Stored data entries:
++++
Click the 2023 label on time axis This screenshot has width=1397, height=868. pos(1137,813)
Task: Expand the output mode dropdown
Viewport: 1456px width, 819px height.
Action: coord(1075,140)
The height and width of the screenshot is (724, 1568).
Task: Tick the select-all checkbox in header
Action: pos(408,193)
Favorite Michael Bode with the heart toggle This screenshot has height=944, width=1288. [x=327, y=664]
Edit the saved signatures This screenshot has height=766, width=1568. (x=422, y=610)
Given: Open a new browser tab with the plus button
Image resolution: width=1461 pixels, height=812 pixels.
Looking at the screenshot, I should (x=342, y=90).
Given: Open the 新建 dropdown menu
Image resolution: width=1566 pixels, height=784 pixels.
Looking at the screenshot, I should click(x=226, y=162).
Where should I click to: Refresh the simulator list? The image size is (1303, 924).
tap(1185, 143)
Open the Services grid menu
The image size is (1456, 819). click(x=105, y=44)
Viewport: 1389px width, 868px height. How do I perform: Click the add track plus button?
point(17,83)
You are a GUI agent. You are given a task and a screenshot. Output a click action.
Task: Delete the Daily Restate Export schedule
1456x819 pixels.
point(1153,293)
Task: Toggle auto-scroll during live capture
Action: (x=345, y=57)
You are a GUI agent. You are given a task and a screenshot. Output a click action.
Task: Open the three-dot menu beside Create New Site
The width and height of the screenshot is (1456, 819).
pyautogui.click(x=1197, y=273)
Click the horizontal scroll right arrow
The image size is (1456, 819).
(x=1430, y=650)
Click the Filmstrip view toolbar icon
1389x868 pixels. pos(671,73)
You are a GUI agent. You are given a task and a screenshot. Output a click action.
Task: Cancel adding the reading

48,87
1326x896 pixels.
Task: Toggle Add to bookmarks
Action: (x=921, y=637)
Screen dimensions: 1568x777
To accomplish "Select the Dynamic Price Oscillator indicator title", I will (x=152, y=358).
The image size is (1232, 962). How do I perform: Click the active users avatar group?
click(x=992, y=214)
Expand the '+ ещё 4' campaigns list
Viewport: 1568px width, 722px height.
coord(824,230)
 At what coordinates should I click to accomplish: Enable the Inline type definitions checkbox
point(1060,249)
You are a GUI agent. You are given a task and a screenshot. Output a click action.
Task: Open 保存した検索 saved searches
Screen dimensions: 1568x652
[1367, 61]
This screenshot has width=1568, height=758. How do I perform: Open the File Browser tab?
++++
## Exercise objective
Copy out the range of lines above starting at the line with "Favorite Michael Bode" and ending at the line with "Task: Open the", exactly and including both.

## Task result
Favorite Michael Bode with the heart toggle This screenshot has height=944, width=1288. [x=327, y=664]
Edit the saved signatures This screenshot has height=766, width=1568. (x=422, y=610)
Given: Open a new browser tab with the plus button
Image resolution: width=1461 pixels, height=812 pixels.
Looking at the screenshot, I should (x=342, y=90).
Given: Open the 新建 dropdown menu
Image resolution: width=1566 pixels, height=784 pixels.
Looking at the screenshot, I should click(x=226, y=162).
Where should I click to: Refresh the simulator list? The image size is (1303, 924).
tap(1185, 143)
Open the Services grid menu
The image size is (1456, 819). click(x=105, y=44)
Viewport: 1389px width, 868px height. How do I perform: Click the add track plus button?
point(17,83)
You are a GUI agent. You are given a task and a screenshot. Output a click action.
Task: Delete the Daily Restate Export schedule
1456x819 pixels.
point(1153,293)
Task: Toggle auto-scroll during live capture
Action: (x=345, y=57)
You are a GUI agent. You are given a task and a screenshot. Output a click action.
Task: Open the three-dot menu beside Create New Site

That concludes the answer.